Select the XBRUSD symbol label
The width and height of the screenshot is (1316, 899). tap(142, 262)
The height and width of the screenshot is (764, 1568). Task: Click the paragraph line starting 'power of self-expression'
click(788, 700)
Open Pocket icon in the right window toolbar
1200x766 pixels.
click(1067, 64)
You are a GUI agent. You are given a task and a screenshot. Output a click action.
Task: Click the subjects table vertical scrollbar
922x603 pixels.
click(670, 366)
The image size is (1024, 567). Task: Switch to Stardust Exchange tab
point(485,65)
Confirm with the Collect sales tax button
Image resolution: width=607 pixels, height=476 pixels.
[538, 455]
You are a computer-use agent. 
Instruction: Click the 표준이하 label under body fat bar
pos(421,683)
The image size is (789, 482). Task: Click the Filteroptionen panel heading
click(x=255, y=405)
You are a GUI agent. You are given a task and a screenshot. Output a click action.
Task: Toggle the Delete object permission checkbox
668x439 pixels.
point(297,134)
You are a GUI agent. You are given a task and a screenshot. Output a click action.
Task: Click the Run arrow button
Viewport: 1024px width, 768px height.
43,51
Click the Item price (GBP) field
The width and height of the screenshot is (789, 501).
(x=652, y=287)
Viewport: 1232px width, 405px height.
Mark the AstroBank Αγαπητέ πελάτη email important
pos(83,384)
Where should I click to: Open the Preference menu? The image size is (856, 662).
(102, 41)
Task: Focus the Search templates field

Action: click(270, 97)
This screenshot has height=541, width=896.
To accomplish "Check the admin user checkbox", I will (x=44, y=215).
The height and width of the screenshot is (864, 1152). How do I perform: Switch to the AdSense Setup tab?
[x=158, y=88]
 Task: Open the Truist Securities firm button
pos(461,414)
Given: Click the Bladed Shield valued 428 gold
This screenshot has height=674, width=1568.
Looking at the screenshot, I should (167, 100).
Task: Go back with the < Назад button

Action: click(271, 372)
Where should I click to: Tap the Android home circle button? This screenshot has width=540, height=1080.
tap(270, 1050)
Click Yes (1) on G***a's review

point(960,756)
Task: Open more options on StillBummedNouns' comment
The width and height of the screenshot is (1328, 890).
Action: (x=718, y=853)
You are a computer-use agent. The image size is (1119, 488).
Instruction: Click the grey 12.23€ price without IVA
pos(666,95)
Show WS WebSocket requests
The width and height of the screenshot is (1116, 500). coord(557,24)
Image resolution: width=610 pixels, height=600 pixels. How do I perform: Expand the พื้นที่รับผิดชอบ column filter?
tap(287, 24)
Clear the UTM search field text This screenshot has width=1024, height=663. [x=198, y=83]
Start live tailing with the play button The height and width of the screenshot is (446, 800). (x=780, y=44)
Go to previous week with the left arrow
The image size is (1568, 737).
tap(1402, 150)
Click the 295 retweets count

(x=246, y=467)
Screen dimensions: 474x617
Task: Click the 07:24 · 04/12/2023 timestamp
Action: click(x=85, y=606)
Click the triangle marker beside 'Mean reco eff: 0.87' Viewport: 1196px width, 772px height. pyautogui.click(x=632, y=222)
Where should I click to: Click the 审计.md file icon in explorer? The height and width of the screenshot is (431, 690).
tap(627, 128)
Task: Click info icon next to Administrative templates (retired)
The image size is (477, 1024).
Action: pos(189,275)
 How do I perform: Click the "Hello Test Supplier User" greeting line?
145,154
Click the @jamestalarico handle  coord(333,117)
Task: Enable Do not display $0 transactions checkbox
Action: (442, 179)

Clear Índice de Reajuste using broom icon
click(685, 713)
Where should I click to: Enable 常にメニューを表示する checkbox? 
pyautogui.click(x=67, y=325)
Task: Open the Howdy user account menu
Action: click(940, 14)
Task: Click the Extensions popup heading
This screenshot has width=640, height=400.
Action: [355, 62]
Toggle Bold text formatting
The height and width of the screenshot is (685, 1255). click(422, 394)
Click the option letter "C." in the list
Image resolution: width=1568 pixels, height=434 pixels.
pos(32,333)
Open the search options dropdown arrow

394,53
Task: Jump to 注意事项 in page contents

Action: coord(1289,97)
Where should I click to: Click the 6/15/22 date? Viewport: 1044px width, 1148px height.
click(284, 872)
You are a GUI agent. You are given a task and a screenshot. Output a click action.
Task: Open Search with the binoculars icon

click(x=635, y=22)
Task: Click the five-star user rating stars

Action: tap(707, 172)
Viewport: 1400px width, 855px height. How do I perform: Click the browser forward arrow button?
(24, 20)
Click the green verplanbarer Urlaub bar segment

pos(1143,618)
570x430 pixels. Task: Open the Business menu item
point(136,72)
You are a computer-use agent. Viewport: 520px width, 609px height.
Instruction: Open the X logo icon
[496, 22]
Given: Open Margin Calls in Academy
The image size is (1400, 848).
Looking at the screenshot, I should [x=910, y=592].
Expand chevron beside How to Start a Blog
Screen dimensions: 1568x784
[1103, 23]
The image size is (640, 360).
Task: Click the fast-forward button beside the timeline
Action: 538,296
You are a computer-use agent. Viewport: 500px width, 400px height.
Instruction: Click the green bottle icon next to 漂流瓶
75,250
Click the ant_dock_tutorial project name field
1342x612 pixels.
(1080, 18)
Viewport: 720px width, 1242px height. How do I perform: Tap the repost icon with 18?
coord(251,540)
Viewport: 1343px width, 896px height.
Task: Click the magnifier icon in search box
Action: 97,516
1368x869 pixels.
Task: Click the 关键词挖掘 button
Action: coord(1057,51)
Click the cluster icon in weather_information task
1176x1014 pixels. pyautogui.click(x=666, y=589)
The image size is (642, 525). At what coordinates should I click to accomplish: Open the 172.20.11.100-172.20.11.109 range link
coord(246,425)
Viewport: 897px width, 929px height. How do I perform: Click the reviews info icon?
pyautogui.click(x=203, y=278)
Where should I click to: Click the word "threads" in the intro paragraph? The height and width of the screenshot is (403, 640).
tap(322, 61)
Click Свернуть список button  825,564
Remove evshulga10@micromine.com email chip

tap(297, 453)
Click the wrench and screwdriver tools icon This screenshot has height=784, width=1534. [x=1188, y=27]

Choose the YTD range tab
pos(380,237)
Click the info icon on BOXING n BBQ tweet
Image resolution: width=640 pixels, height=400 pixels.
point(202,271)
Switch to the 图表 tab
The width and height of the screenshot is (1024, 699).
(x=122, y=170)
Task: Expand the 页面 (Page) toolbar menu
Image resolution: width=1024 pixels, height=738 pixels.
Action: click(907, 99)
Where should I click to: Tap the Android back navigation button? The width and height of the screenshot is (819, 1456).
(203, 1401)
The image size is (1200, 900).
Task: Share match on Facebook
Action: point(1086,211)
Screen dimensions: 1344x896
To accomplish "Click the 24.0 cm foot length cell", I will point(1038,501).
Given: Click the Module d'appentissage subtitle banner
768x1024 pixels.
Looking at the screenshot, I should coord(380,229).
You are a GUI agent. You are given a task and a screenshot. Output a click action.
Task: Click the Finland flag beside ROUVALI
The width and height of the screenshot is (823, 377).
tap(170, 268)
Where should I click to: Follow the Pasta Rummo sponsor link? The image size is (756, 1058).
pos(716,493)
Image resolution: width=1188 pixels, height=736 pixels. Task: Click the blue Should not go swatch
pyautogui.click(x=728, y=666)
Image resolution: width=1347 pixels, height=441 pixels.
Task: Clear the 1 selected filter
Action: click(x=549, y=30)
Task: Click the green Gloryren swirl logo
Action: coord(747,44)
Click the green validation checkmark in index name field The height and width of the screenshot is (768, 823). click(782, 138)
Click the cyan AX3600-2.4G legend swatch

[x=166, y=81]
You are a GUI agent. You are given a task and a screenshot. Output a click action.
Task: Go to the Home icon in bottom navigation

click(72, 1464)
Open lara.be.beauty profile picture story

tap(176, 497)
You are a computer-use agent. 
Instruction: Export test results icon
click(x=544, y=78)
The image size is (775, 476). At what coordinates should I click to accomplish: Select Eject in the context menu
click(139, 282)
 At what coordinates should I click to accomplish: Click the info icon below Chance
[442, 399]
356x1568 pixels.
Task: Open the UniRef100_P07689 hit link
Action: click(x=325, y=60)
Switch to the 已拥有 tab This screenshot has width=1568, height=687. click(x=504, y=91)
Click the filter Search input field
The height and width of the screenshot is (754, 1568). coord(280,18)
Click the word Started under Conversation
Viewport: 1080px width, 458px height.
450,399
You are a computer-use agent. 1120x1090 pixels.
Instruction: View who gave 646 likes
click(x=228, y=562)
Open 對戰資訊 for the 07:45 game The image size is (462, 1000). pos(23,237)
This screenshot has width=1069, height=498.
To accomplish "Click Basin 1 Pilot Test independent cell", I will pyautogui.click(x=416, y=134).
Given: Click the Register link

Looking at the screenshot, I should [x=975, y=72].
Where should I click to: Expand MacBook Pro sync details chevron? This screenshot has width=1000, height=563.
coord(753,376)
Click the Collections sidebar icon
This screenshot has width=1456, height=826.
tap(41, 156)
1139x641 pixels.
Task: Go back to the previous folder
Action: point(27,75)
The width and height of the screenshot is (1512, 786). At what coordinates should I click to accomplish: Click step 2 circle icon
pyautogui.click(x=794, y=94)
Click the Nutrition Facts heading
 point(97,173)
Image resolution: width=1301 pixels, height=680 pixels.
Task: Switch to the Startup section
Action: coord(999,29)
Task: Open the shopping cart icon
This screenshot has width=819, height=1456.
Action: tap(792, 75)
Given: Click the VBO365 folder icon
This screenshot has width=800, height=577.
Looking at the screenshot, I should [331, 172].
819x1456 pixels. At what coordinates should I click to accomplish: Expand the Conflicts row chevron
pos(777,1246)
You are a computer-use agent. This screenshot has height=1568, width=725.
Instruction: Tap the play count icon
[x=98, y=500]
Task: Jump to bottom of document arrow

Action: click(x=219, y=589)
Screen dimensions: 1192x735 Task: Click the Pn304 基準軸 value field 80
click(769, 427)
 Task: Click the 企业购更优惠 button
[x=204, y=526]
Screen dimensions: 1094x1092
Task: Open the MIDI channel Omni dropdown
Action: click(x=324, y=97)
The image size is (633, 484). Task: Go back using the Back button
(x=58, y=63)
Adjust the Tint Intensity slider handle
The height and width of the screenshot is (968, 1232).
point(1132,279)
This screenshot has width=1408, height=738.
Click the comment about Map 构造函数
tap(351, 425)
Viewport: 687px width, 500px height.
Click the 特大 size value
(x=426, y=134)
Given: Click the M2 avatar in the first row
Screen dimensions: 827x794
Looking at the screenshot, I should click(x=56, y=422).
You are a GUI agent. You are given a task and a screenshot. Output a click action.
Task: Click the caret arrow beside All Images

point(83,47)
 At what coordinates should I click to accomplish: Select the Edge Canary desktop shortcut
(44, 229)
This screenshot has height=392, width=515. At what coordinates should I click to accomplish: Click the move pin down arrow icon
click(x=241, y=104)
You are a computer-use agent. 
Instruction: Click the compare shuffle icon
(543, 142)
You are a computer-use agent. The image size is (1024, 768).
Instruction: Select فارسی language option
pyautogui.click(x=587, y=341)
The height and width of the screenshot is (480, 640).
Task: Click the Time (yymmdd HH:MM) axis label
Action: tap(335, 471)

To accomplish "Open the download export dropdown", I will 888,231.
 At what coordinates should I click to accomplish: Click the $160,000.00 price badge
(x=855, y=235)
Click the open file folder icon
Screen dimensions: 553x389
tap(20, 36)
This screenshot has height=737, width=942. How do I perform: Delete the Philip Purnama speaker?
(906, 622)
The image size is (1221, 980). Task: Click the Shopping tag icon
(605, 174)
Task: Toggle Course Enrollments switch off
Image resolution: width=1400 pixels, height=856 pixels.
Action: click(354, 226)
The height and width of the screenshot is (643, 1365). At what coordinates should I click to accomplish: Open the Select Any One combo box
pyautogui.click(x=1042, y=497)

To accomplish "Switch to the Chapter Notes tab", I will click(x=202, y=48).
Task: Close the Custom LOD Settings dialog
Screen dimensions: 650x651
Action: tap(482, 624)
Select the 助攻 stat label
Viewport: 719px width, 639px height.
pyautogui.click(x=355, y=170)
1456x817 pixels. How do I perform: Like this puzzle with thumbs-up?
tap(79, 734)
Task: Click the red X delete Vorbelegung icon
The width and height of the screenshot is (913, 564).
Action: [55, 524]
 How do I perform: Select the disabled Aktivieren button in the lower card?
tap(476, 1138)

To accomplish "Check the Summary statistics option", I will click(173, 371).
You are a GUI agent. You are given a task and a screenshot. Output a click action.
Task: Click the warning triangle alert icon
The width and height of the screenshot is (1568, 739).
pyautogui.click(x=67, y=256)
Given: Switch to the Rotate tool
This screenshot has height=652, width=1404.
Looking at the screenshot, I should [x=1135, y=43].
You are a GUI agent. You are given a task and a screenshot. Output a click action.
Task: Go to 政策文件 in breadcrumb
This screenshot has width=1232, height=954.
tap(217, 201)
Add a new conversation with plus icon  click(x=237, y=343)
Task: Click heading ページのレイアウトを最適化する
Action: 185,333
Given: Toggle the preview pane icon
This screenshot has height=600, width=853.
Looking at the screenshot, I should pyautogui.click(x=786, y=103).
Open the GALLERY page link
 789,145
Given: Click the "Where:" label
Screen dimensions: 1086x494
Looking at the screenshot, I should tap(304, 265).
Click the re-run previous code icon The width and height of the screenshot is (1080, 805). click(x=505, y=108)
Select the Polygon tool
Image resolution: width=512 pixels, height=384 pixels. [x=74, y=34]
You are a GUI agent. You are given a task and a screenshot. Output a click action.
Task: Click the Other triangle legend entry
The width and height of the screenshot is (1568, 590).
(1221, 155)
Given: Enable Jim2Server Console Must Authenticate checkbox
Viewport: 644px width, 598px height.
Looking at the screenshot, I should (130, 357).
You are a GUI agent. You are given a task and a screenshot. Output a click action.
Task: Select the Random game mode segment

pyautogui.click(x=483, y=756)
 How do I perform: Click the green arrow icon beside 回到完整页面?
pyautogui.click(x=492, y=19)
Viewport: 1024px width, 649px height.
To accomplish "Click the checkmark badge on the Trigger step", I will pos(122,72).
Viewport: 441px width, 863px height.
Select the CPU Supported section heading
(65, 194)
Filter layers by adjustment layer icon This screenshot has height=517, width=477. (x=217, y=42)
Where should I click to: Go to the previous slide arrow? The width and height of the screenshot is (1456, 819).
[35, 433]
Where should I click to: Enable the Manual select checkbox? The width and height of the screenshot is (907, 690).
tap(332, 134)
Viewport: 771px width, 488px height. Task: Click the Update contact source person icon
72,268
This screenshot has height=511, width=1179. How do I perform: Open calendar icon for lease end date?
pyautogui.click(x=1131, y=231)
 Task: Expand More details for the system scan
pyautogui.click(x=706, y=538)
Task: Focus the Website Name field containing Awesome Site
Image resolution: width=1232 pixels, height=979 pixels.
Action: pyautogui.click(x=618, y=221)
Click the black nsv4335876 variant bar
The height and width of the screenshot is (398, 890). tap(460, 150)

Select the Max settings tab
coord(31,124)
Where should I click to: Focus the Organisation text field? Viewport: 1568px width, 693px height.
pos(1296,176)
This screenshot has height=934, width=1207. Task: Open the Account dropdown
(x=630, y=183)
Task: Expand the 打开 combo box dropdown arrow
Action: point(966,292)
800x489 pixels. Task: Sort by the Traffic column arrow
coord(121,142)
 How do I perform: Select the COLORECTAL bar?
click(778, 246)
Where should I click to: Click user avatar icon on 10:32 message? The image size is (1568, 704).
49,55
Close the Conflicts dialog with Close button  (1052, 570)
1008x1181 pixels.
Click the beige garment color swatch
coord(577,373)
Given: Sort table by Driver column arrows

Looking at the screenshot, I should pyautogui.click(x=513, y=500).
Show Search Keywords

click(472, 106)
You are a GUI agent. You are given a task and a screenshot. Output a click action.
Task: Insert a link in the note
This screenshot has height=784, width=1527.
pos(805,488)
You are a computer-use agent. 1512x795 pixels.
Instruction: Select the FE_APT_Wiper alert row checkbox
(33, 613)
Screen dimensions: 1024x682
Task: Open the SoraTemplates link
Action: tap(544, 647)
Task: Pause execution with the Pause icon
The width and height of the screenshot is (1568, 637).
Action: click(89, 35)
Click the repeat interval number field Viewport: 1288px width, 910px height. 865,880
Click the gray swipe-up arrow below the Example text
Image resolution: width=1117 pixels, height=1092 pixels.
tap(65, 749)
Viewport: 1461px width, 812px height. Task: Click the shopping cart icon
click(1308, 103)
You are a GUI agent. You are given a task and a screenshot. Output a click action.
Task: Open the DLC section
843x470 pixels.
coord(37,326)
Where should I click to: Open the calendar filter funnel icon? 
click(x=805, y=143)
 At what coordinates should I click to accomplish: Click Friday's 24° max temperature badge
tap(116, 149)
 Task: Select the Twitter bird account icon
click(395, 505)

● **PROBLEM TO WORK ON**
How many lines in the records above contain the word "Close"? State that number and nothing more.

● **WRITTEN SOLUTION**
2